What is required: Go through the entries below and tally the lines holding "agent"; please reply with the number only.

Records to process:
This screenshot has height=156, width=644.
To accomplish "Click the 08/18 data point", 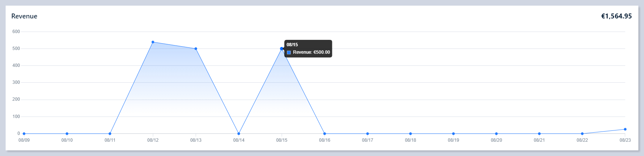I will click(410, 133).
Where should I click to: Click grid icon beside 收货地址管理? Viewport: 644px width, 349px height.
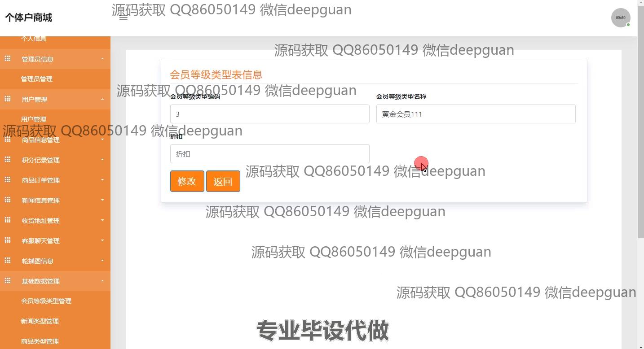tap(8, 220)
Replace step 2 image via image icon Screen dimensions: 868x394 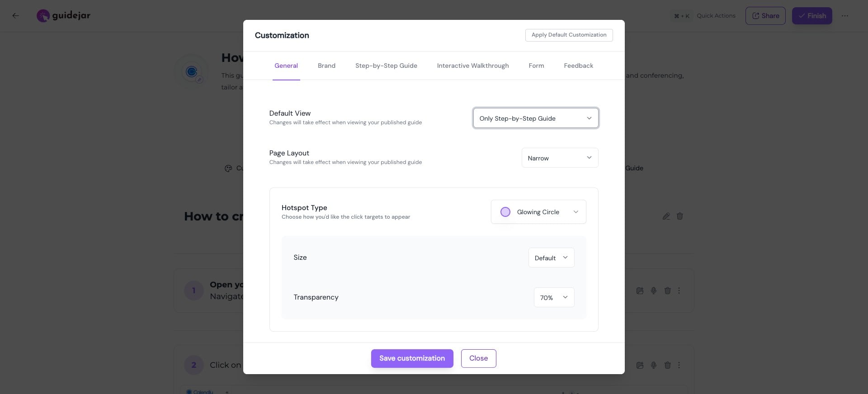click(640, 365)
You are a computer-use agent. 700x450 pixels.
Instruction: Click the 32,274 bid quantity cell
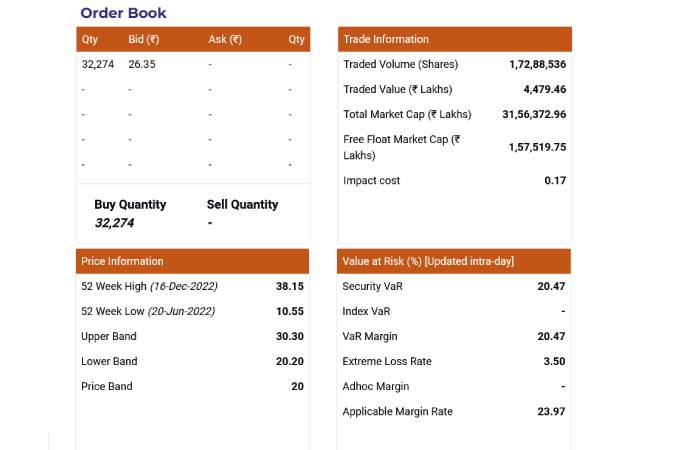coord(98,64)
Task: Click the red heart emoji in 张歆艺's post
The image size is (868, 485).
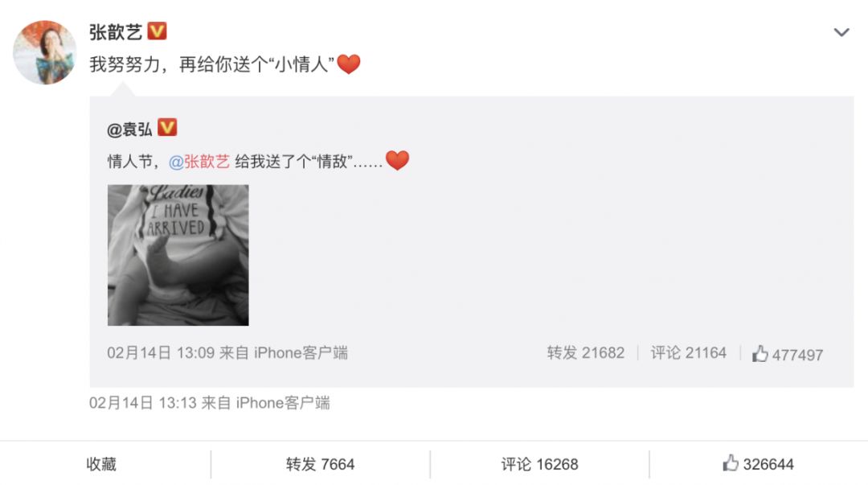Action: [x=349, y=64]
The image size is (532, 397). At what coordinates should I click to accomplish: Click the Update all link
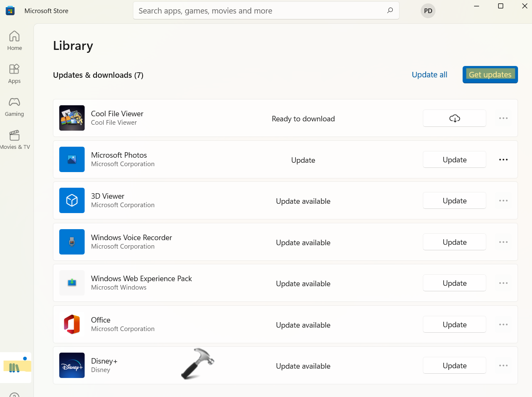(x=429, y=75)
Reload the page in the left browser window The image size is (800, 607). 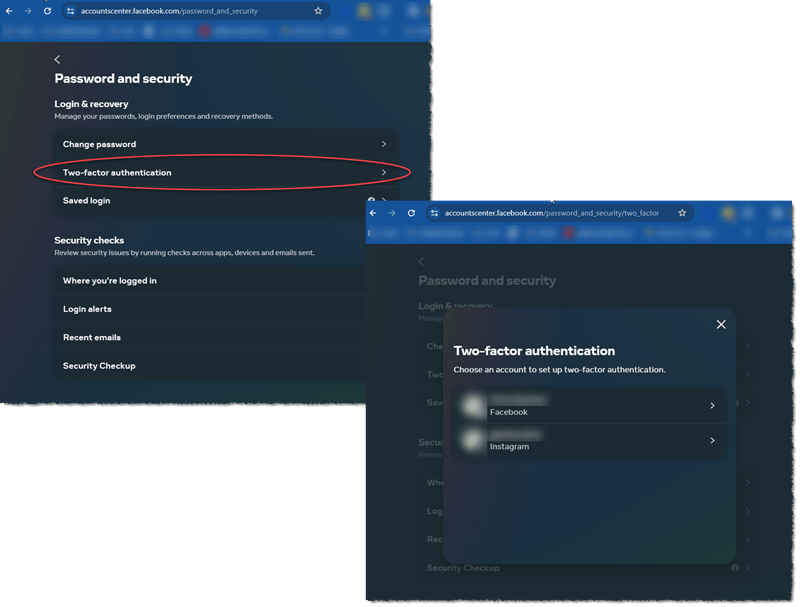tap(47, 11)
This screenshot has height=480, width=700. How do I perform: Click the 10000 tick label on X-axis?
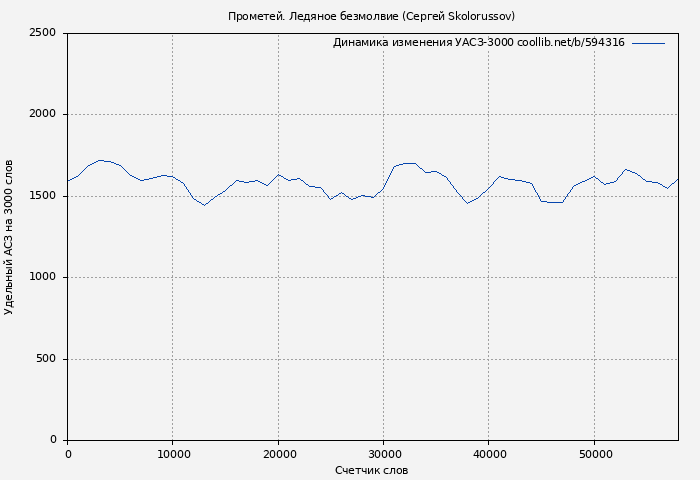pyautogui.click(x=172, y=455)
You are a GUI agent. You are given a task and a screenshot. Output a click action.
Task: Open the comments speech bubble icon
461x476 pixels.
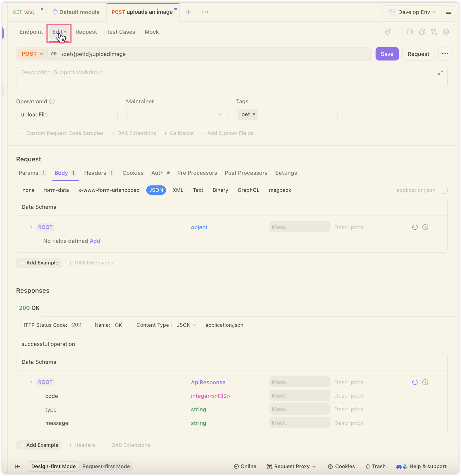(422, 32)
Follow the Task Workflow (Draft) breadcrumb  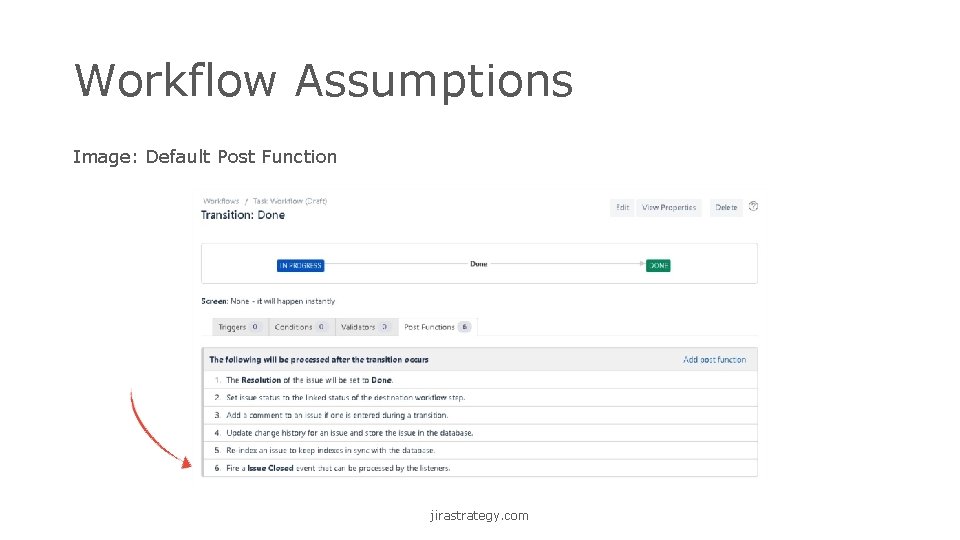tap(289, 201)
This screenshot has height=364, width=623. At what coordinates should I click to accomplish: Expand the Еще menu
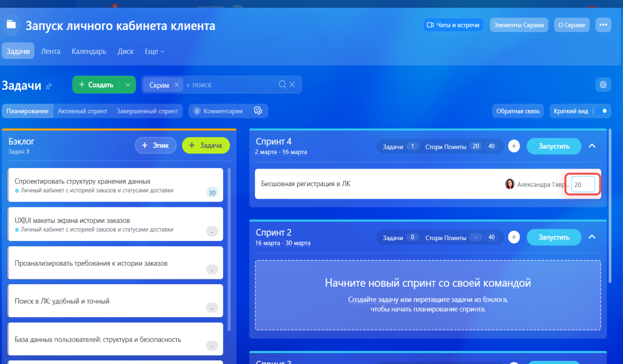click(x=154, y=51)
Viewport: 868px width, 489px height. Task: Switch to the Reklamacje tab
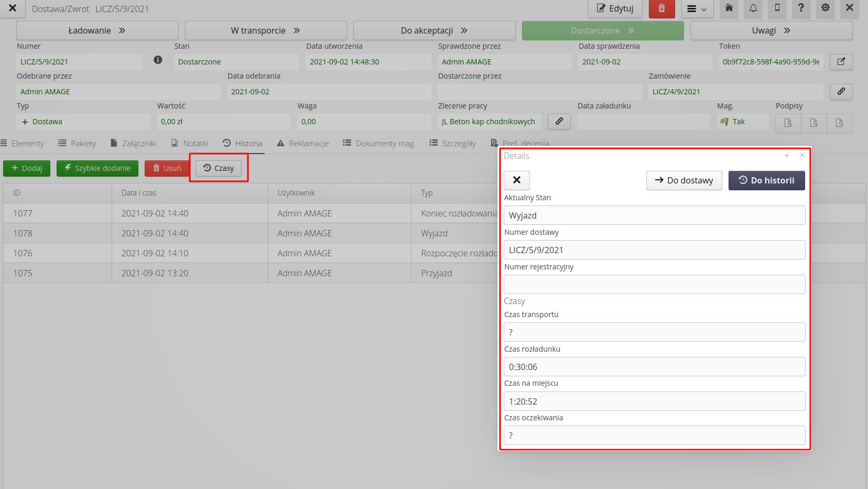(303, 144)
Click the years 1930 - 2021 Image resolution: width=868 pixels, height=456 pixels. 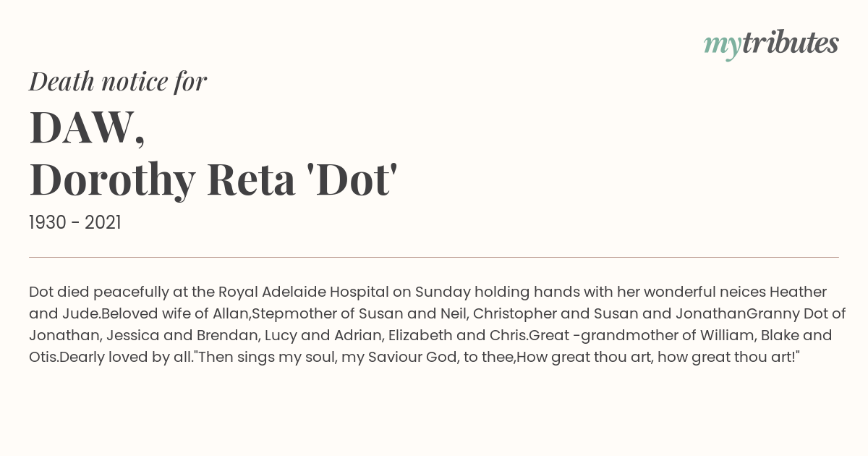[75, 223]
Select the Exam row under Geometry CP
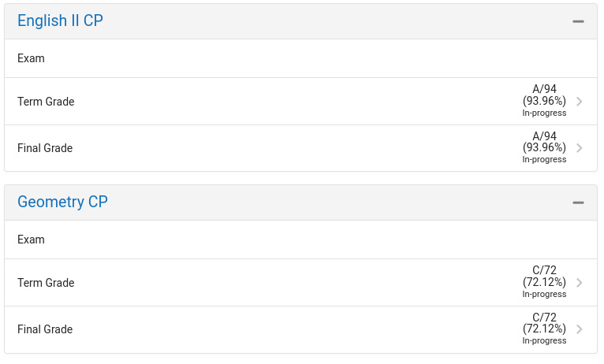Viewport: 604px width, 364px height. click(x=300, y=240)
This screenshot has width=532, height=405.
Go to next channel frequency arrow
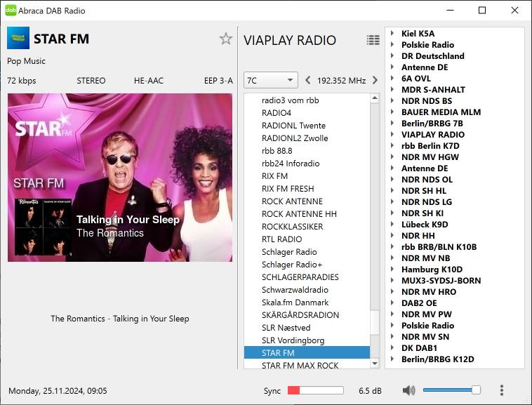(375, 80)
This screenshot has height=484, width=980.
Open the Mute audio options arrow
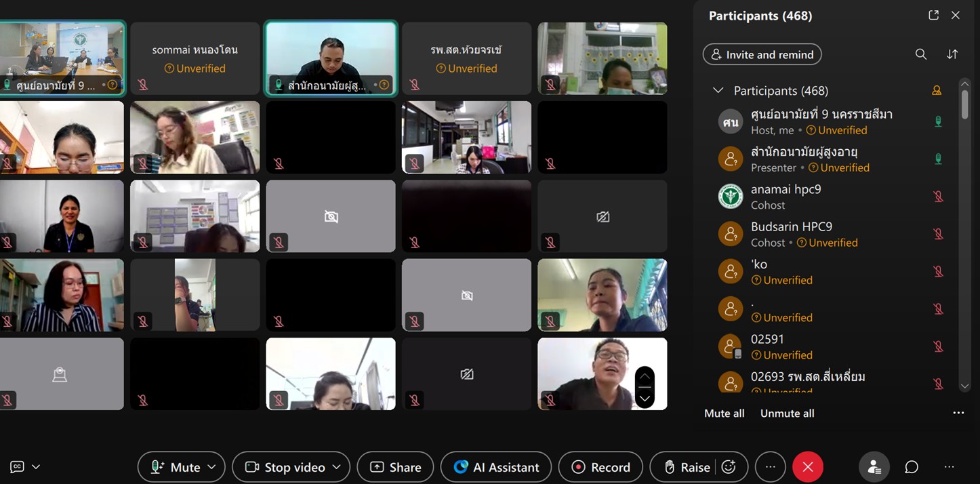(x=211, y=467)
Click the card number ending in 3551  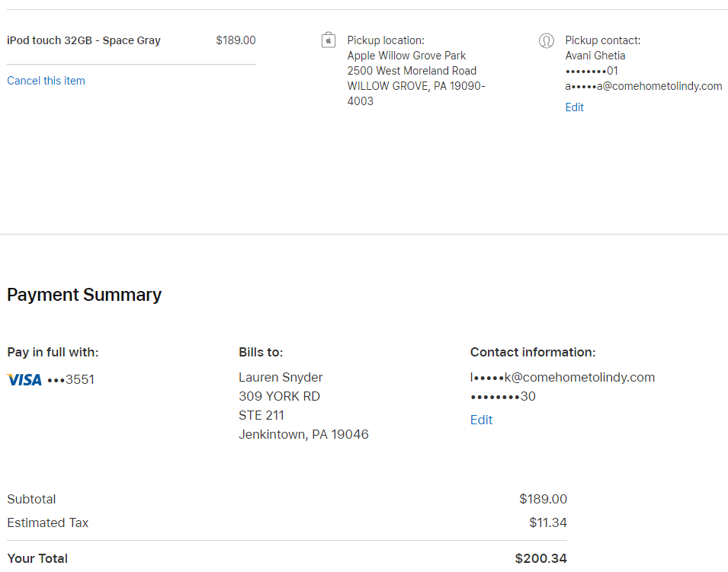click(x=71, y=379)
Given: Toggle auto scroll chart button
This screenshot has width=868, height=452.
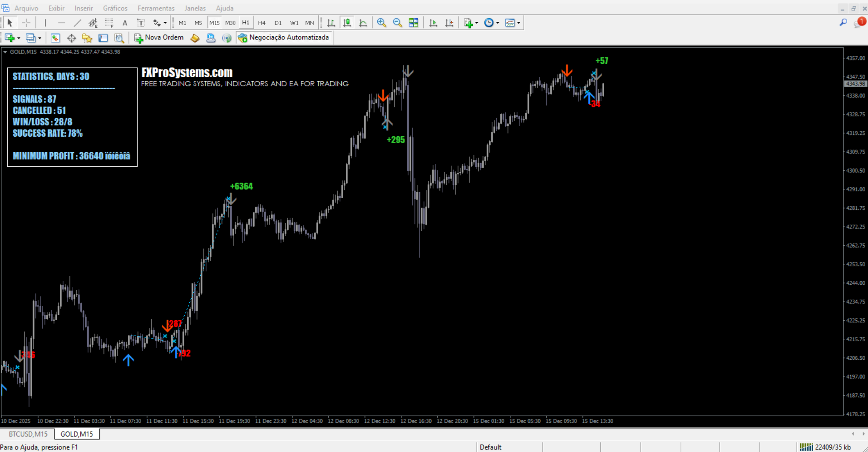Looking at the screenshot, I should [x=433, y=23].
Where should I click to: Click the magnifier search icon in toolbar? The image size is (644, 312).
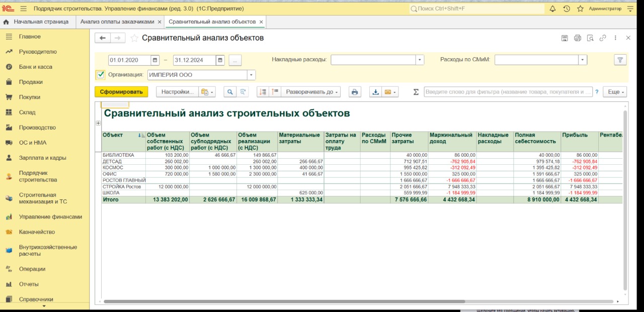click(x=230, y=92)
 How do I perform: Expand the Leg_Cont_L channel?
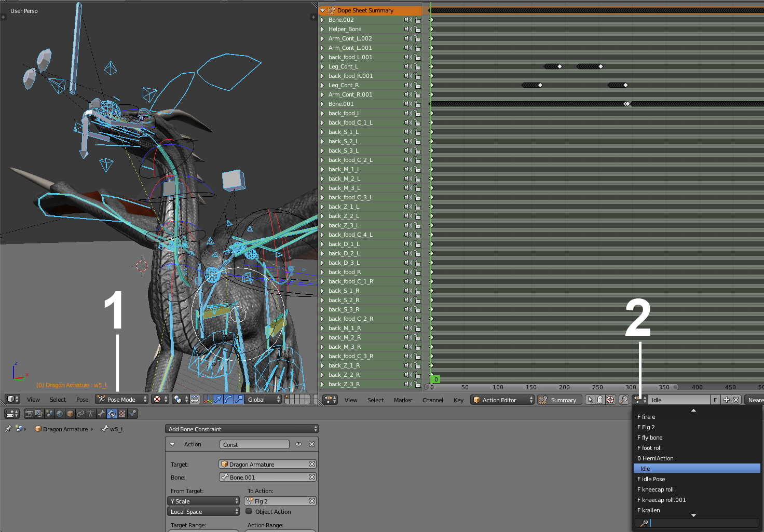(323, 66)
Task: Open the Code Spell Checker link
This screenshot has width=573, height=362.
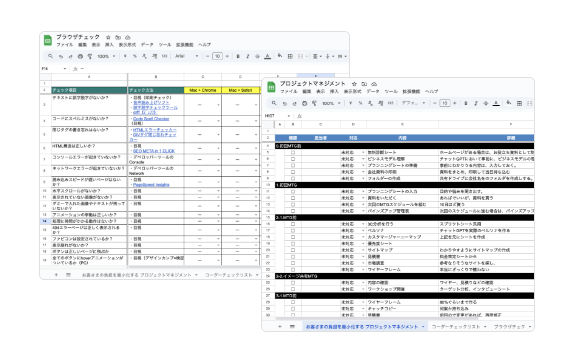Action: (151, 119)
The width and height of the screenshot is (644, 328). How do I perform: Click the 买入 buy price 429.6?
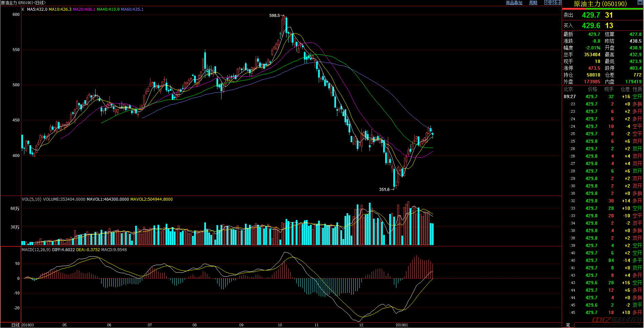coord(591,25)
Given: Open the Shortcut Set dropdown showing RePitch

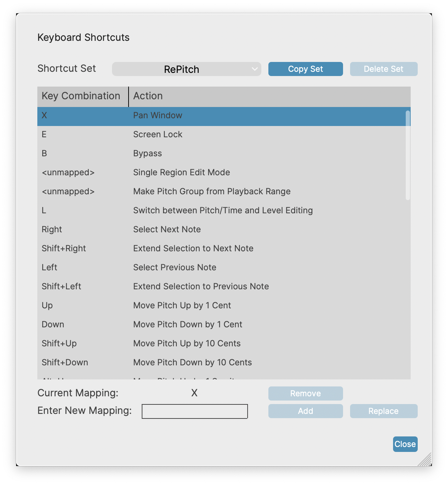Looking at the screenshot, I should 186,69.
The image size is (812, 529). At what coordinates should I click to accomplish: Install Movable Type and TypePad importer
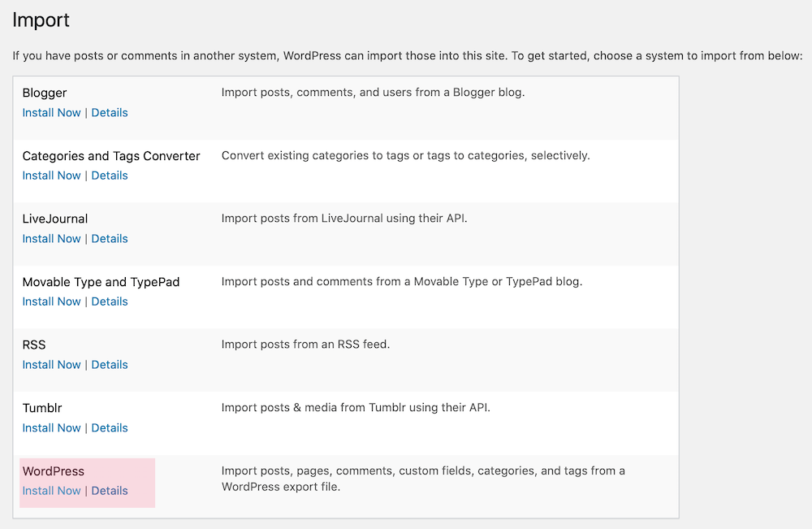[x=51, y=301]
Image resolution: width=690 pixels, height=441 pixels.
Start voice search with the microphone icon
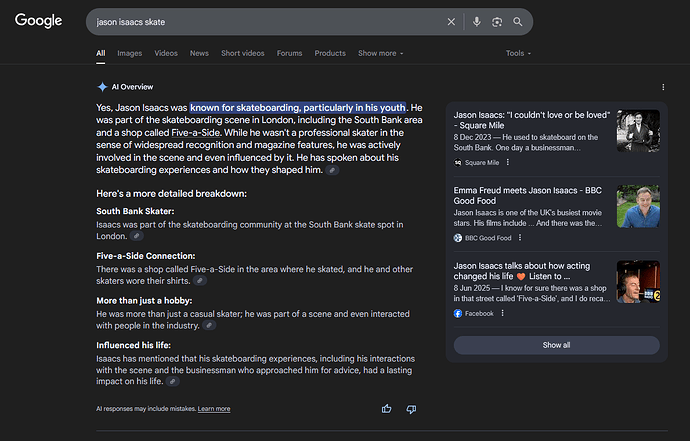click(477, 22)
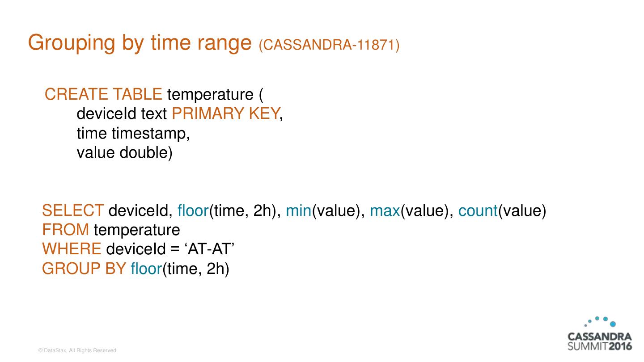Click the blue dots above Cassandra logo
644x362 pixels.
600,321
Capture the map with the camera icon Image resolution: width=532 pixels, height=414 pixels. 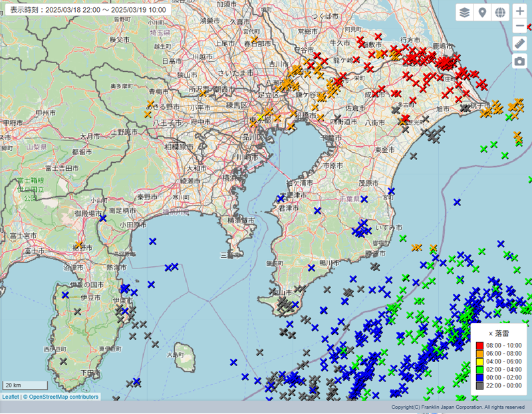[520, 61]

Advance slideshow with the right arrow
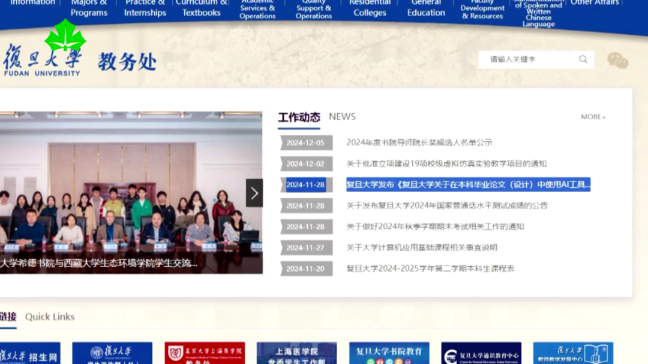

Output: 2